Milton Friedman The Power of the Market 3-5
President Obama c/o The White House
1600 Pennsylvania Avenue NW
Washington, DC 20500
Dear Mr. President,
I know that you receive 20,000 letters a day and that you actually read 10 of them every day. I really do respect you for trying to get a pulse on what is going on out here.
How can we have personal freedom without economic freedom? That is why I don’t understand why socialists who value individual freedoms want to take away our economic freedoms. I know that you have expressed how much you desire as President to protect our freedoms. I wanted to share this info below with you from Milton Friedman who has influenced me greatly over the last 30 plus years.
Here is part three.
Ask yourself what it is that assures these garment workers in Hong Kong a good wage; not high by Western standards; but high enough to enable them to live far better than most people in the world. It is not government or trade union, these workers do well because there is competition for their labor and skills.
When a businessman faces trouble, a market threatens to disappear, or a new competitor arises, there are two things he can do. He can turn to the government for a tariff or quota or some other restriction on competition, or he can adjust and adapt. In Hong Kong the first option is closed. Hong Kong is too dependent on foreign trade so that the government has simply had to adopt a policy of complete noninterference. That’s tough on some individuals, but it is extremely healthy for the society as a whole. Only the businessmen who can adapt, who are flexible and adjustable survive and they create good employment opportunities for the rest.
The complete absence of tariffs or any other restrictions on trade is one of the main reasons why Hong Kong has been able to provide such rapidly rising standard of life for its people. Even Communist China recognizes Hong Kong’s success, it set up shop here and now excepts the universal symbol of capitalism. The Bank of China, the official bank of Communist China is the largest bank in Hong Kong. There’s no doubt that Communist China recognizes the power of the market.
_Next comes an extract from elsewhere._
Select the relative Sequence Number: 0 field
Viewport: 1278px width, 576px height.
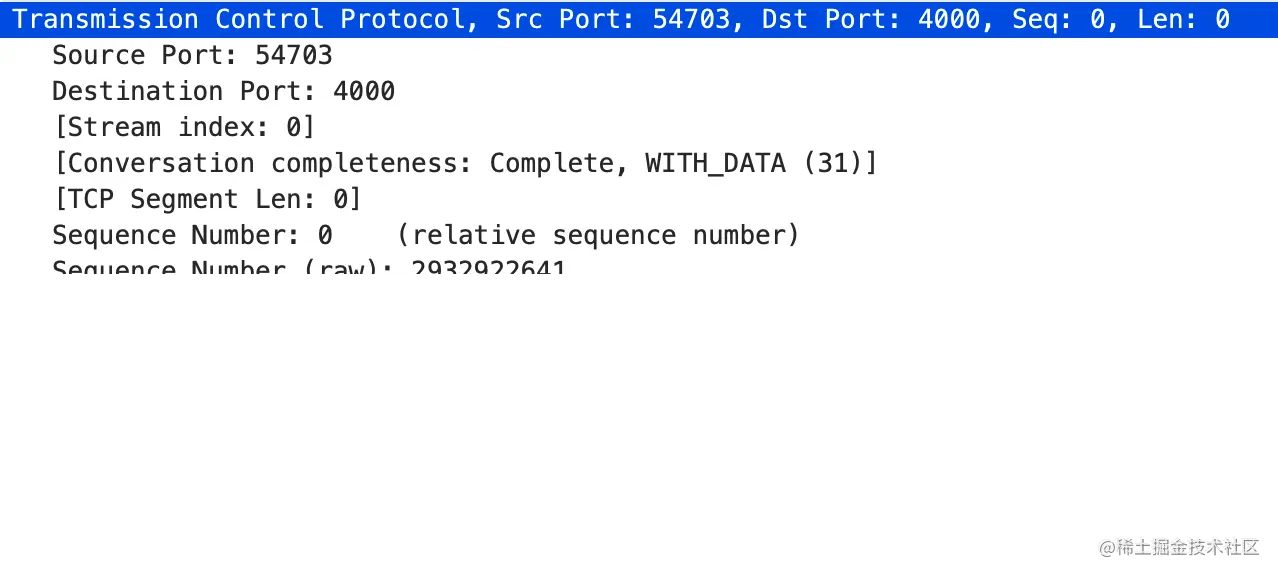[192, 235]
In all this, the government of Hong Kong has played an important part, not only by what it has done, but as much by what it has refrained from doing. It has made sure that laws are enforced and contracts honored. It has provided the conditions in which a free market can work. Most importantly, it has not tried to direct the economic activities of the colony.
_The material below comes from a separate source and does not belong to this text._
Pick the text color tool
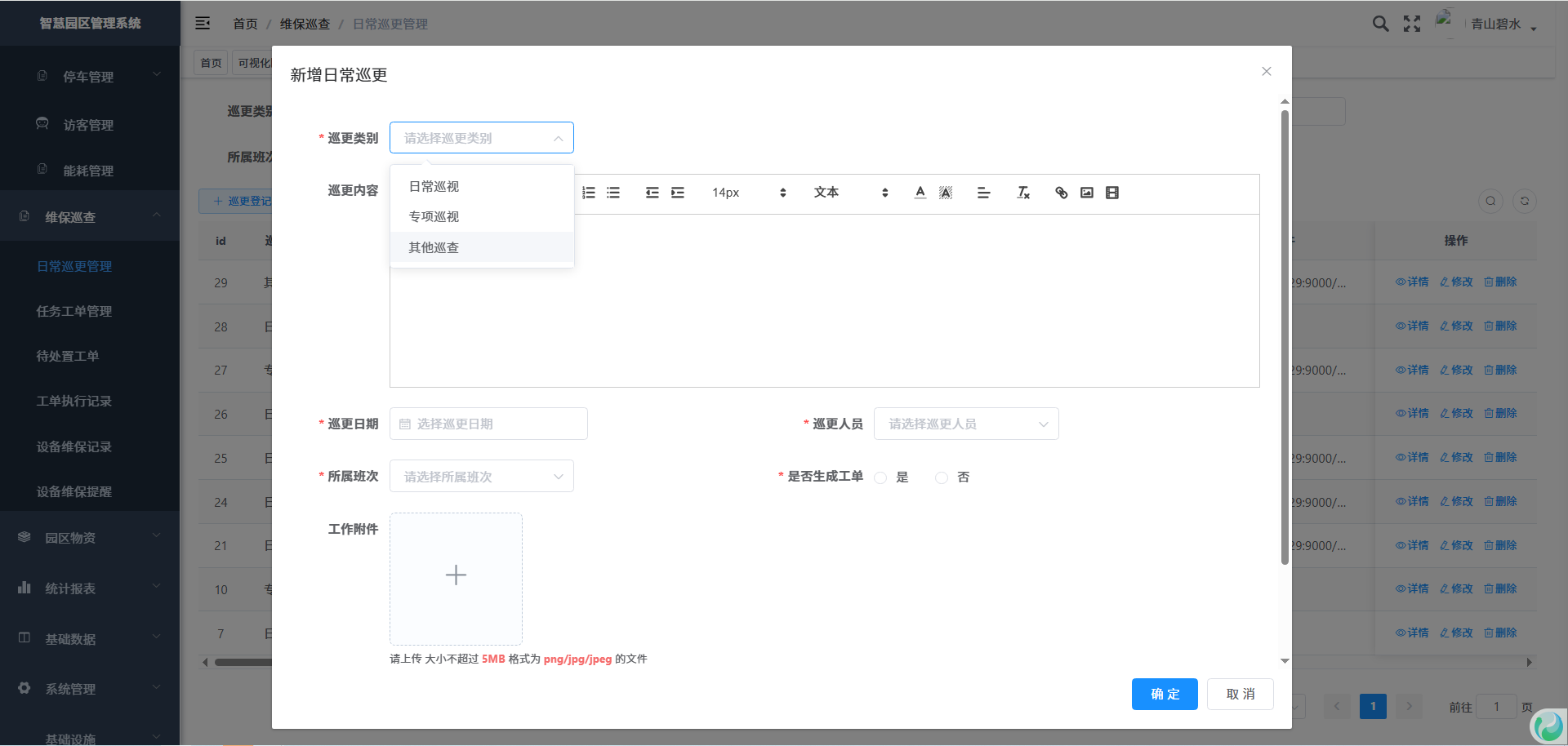This screenshot has height=746, width=1568. (920, 193)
No government official is telling these people what to do. They are free to buy from whom they want, to sell to whom they want, to work for whom they want. Sometimes it looks like chaos and so it is, but underneath it’s highly organized by the impersonal forces of a free marketplace. The impersonal forces of a free marketplace at work back here in the United States, prices are the key. The prices that people are willing to pay for products determines what’s produced. The prices that have to be paid for raw materials, for the wages of labor, and so on, determine the cheapest way to produce these things.
In addition, these self same prices, the wages of labor, the interest on capital, and so on, determine how much each person has to spend on the market. It’s tempting to try to separate this final function of prices from the other two. To think that some how or other you can use prices to transmit the information about what should be produced and how it should be produced, without using those prices to determine how much each person gets. Indeed, government activity over the past few decades has been devoted to little else. But that’s a very serious mistake. If what people get is not going to be determined on what they produce, how they produce it, on how successfully they work, what incentive is there for them to act in accordance with the information that is transmitted. There is only one alternative: force __ some people telling other people what to do.
The fundamental principal of the free society is voluntary cooperation. The economic market, buying and selling, is one example. But it’s only one example. Voluntary cooperation is far broader than that.
Thank you so much for your time. I know how valuable it is. I also appreciate the fine family that you have and your committment as a father and a husband.